> _WRITTEN INSTRUCTION 1_
According to the cybercrime funding article, how many judges and prosecutors could $250,000 of program funds train?
> _WRITTEN INSTRUCTION 2_
List each of the fundamentals that the State Department spokesman says the work with these funds will aim to establish, as given in the cybercrime funding article.
> _WRITTEN INSTRUCTION 3_
Write the next part of the cybercrime funding article, picking up after its final sentence.

> _SUPPLIED TEXT_
++++++++

As mobile technology continues to penetrate Africa, transnational crime groups and terrorists are expanding their cybercrime activities on the continent.

The funding, which the State Department called the “first-of-its-kind,” is being granted to the United Nations Office on Drugs and Crime Global Program on Cybercrime in Africa and would be applied toward “criminal enforcement training and technical assistance for judges and prosecutors of East African nations.”

“We estimate that $250,000 of program funds could train up to one hundred judges and prosecutors,” a State Department spokesman told The Daily Caller.

“Much of our work with these funds will aim for the establishment of fundamentals: basic laws that criminalize cybercrime conduct, laws on handling electronic evidence, laws and processes for encouraging whole-of-government coordination and international cooperation in real-time,” said the spokesman.

The Justice Department would consult on the training. The project, the State Department said in a statement, is a “reflection of efforts of the United States to combat transnational crime and cybercrime worldwide.”

++++++++

> _DATA RECORDS_

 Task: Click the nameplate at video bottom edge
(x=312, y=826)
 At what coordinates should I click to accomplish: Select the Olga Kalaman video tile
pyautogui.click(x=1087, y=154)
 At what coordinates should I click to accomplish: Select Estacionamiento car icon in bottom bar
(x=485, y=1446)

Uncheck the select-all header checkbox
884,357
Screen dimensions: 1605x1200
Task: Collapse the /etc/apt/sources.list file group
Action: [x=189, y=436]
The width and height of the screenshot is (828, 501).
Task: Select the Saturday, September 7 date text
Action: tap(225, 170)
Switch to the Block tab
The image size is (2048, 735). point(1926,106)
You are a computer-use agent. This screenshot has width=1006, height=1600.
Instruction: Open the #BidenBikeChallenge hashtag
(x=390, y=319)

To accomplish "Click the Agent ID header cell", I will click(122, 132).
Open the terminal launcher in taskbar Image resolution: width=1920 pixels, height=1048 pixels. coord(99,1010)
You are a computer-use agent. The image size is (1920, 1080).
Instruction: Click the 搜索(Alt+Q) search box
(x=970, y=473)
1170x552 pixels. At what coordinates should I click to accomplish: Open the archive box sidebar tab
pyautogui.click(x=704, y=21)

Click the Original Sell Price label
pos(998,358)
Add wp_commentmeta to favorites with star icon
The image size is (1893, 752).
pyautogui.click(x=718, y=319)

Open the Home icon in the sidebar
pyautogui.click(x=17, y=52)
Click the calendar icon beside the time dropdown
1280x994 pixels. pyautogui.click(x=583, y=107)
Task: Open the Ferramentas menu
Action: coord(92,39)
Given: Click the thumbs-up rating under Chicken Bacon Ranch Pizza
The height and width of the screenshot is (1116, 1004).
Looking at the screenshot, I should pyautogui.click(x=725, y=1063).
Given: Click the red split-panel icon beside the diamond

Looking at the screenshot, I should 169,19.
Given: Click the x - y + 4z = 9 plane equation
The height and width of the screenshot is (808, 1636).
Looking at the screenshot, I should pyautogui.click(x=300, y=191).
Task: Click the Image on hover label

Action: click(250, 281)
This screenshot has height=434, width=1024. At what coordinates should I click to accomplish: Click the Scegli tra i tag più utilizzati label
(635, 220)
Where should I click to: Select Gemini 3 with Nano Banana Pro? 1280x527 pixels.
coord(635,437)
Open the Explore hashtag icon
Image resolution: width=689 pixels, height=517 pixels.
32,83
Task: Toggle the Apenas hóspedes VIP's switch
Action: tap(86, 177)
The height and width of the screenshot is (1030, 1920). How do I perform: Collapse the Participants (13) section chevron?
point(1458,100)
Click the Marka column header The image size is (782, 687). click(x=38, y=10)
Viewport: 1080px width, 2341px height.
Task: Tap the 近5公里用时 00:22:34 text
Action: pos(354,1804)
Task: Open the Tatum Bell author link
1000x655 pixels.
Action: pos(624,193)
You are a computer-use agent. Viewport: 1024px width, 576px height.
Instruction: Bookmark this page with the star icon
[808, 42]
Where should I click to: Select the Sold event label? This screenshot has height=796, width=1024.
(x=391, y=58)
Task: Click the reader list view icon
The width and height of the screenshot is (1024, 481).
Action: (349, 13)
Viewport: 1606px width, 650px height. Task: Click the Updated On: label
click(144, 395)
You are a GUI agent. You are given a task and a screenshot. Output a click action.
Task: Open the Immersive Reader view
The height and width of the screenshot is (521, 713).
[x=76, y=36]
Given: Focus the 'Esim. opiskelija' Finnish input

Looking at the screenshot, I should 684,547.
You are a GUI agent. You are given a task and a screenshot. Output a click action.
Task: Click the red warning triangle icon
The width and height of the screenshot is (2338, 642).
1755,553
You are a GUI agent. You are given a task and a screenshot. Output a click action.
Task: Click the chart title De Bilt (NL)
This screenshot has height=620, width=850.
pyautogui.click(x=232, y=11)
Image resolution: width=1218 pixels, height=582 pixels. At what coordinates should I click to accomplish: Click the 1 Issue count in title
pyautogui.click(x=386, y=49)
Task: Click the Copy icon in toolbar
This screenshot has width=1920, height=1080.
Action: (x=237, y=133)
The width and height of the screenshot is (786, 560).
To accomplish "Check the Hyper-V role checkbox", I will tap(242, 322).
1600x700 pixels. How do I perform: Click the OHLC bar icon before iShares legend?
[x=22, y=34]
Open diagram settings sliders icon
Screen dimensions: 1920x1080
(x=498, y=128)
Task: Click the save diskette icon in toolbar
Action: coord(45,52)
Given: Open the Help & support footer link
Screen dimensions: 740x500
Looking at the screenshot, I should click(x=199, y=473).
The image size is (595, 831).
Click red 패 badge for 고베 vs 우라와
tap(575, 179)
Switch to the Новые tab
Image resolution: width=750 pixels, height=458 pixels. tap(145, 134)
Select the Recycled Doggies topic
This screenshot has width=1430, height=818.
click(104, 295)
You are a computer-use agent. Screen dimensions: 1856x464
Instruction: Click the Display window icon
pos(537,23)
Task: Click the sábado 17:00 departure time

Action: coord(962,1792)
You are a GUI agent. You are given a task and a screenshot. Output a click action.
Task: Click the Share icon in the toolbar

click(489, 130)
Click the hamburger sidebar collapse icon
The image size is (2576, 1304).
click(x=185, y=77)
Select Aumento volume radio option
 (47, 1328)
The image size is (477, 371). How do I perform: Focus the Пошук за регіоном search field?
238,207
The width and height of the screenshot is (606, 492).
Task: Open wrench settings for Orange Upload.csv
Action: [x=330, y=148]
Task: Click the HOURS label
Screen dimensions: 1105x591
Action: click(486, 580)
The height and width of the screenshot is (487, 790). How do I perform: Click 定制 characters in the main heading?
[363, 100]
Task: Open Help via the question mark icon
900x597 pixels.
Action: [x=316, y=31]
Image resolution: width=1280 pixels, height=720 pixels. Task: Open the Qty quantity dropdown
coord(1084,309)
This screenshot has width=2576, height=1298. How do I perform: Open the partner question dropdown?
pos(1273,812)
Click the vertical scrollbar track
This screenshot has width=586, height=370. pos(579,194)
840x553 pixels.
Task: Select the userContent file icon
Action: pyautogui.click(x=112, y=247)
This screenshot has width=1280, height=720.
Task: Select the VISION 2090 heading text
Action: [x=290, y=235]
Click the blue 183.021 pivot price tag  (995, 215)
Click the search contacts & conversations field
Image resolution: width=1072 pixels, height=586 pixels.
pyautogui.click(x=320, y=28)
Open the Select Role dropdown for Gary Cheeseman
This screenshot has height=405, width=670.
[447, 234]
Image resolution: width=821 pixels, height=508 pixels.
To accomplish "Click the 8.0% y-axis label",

++++++++

> _TASK OUTPUT 1_
Up to one hundred.

> _TASK OUTPUT 2_
- Basic laws that criminalize cybercrime conduct
- Laws on handling electronic evidence
- Laws and processes for encouraging whole-of-government coordination and international cooperation in real-time

> _TASK OUTPUT 3_
In a recent piece by Nairobi-based tech journalist Vince Matinde, according to the Cyber Security Africa team, cybercrime in 2011 in the U.S. only amounted to a loss of 0.02 percent of GDP, but in Kenya cybercrime created a loss of 0.05 percent of GDP.

“The US is a major donor to the UNODC,” a State Department spokesman told The Daily Caller.

“We view the organization as an important implementer of drug control, crime prevention and criminal justice capacity building and technical assistance programs on a global scale,” said the spokesman

UNODC did not immediately return The Daily Caller’s request for comment.